◆ **TASK STATEMENT**: Would you write out, exactly as they stand, all lines from the one containing "2025年7月 (16, 1112)" through the end of the listing below, and only those?
___
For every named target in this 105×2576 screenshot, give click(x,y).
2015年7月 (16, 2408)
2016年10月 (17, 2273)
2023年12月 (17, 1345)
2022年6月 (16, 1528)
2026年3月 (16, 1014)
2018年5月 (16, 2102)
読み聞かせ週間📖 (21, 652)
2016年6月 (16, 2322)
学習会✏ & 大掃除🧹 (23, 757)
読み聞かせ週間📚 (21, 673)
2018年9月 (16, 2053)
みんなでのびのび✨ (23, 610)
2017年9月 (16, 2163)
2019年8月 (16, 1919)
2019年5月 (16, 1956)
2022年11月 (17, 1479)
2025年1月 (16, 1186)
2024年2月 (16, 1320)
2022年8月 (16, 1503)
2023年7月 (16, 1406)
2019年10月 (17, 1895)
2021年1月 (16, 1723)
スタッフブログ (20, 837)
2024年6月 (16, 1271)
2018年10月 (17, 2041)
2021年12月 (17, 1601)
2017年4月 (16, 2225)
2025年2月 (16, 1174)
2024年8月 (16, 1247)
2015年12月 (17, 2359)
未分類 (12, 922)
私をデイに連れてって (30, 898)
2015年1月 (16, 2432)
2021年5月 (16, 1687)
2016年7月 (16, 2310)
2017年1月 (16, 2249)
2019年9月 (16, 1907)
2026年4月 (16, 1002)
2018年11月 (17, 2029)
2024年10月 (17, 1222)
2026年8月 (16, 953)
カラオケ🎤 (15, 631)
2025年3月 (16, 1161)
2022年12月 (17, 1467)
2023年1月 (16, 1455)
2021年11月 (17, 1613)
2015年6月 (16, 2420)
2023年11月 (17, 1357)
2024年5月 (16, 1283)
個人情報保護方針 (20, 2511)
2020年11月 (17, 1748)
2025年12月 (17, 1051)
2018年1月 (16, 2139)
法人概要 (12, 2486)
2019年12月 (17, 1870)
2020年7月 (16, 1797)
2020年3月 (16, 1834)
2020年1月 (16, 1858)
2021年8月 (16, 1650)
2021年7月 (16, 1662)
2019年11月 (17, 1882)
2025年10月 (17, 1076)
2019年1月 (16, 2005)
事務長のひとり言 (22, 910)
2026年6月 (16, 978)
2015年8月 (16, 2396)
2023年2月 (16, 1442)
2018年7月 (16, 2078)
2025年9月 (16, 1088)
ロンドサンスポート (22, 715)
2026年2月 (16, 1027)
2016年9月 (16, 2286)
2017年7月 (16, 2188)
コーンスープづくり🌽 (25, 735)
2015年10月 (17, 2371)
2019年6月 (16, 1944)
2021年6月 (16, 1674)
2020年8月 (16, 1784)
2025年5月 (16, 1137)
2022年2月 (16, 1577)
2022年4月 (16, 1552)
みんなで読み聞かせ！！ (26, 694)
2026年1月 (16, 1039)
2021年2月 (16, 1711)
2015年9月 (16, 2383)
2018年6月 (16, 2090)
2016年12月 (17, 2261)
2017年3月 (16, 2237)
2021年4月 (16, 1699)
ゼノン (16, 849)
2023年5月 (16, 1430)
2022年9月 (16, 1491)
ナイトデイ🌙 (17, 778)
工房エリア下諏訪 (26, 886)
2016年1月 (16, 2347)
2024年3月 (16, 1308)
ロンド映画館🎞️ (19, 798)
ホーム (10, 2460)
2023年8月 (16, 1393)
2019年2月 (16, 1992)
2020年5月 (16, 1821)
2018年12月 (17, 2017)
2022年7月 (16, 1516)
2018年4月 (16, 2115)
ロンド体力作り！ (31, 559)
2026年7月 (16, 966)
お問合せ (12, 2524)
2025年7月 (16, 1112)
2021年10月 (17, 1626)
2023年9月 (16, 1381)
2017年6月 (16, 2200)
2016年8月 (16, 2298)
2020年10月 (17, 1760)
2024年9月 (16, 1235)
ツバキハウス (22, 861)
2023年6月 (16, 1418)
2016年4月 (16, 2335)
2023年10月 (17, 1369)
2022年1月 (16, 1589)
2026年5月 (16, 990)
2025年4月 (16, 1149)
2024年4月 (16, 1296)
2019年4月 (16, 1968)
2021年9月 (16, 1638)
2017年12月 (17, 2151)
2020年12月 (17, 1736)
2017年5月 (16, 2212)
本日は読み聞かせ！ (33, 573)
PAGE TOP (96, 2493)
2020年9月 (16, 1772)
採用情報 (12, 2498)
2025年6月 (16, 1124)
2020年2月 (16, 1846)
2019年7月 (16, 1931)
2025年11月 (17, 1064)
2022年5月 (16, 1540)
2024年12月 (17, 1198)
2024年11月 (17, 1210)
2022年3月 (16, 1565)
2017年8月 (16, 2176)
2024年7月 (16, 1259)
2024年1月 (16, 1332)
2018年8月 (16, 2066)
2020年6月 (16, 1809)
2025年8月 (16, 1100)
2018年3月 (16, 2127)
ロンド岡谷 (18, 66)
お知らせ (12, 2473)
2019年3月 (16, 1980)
___
◆ **ANSWER BOX**:
2025年7月 (16, 1112)
2021年10月 (17, 1626)
2023年9月 (16, 1381)
2017年6月 (16, 2200)
2016年8月 (16, 2298)
2020年10月 (17, 1760)
2024年9月 (16, 1235)
ツバキハウス (22, 861)
2023年6月 (16, 1418)
2016年4月 (16, 2335)
2023年10月 (17, 1369)
2022年1月 (16, 1589)
2026年5月 (16, 990)
2025年4月 (16, 1149)
2024年4月 (16, 1296)
2019年4月 (16, 1968)
2021年9月 (16, 1638)
2017年12月 (17, 2151)
2020年12月 (17, 1736)
2017年5月 (16, 2212)
本日は読み聞かせ！ (33, 573)
PAGE TOP (96, 2493)
2020年9月 (16, 1772)
採用情報 (12, 2498)
2025年6月 (16, 1124)
2020年2月 (16, 1846)
2019年7月 (16, 1931)
2025年11月 (17, 1064)
2022年5月 (16, 1540)
2024年12月 (17, 1198)
2024年11月 (17, 1210)
2022年3月 (16, 1565)
2017年8月 (16, 2176)
2024年7月 (16, 1259)
2024年1月 (16, 1332)
2018年8月 (16, 2066)
2020年6月 (16, 1809)
2025年8月 (16, 1100)
2018年3月 (16, 2127)
ロンド岡谷 (18, 66)
お知らせ (12, 2473)
2019年3月 (16, 1980)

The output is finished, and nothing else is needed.